## THE PROBLEM
Can you repeat all of these rows, renaming every "The image size is" to "Image size:" and leaving everything else unchanged?

## INPUT FOR THIS TASK
------------------------

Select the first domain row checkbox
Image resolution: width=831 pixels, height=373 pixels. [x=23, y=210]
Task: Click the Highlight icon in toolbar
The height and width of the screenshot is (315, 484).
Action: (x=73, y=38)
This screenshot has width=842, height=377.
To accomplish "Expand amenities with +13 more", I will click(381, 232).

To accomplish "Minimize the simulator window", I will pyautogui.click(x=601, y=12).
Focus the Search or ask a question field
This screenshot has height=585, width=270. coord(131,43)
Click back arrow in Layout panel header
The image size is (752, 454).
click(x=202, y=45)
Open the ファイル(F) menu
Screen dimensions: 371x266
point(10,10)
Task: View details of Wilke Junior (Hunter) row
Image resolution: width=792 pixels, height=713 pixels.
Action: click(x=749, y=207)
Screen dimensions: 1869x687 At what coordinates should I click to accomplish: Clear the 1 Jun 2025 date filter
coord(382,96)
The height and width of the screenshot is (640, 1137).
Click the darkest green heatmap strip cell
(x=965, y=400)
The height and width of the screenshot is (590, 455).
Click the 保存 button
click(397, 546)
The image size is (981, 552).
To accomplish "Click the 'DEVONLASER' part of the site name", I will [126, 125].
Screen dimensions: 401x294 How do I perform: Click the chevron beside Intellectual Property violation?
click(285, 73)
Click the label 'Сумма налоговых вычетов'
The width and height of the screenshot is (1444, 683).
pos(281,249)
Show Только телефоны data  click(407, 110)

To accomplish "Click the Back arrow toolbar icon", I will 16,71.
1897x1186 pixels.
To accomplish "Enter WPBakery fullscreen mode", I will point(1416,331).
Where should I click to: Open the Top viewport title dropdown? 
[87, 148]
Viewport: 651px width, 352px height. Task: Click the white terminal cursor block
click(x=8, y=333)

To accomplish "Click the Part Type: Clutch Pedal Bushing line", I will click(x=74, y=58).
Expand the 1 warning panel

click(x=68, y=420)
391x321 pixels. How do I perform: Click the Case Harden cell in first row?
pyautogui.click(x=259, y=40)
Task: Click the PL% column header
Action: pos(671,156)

------------------------

## WORKED SOLUTION
Select the first domain row checkbox
Image resolution: width=831 pixels, height=373 pixels. [x=23, y=210]
Task: Click the Highlight icon in toolbar
The height and width of the screenshot is (315, 484).
Action: (x=73, y=38)
This screenshot has width=842, height=377.
To accomplish "Expand amenities with +13 more", I will click(381, 232).

To accomplish "Minimize the simulator window", I will pyautogui.click(x=601, y=12).
Focus the Search or ask a question field
This screenshot has height=585, width=270. coord(131,43)
Click back arrow in Layout panel header
Image size: (752, 454).
click(x=202, y=45)
Open the ファイル(F) menu
Screen dimensions: 371x266
point(10,10)
Task: View details of Wilke Junior (Hunter) row
Image resolution: width=792 pixels, height=713 pixels.
Action: click(x=749, y=207)
Screen dimensions: 1869x687 At what coordinates should I click to accomplish: Clear the 1 Jun 2025 date filter
coord(382,96)
The height and width of the screenshot is (640, 1137).
Click the darkest green heatmap strip cell
(x=965, y=400)
The height and width of the screenshot is (590, 455).
Click the 保存 button
click(397, 546)
Image size: (981, 552).
To accomplish "Click the 'DEVONLASER' part of the site name", I will [126, 125].
Screen dimensions: 401x294 How do I perform: Click the chevron beside Intellectual Property violation?
click(285, 73)
Click the label 'Сумма налоговых вычетов'
The width and height of the screenshot is (1444, 683).
pos(281,249)
Show Только телефоны data  click(407, 110)

To accomplish "Click the Back arrow toolbar icon", I will 16,71.
1897x1186 pixels.
To accomplish "Enter WPBakery fullscreen mode", I will point(1416,331).
Where should I click to: Open the Top viewport title dropdown? 
[87, 148]
Viewport: 651px width, 352px height. Task: Click the white terminal cursor block
click(x=8, y=333)

To accomplish "Click the Part Type: Clutch Pedal Bushing line", I will click(x=74, y=58).
Expand the 1 warning panel

click(x=68, y=420)
391x321 pixels. How do I perform: Click the Case Harden cell in first row?
pyautogui.click(x=259, y=40)
Task: Click the PL% column header
Action: pos(671,156)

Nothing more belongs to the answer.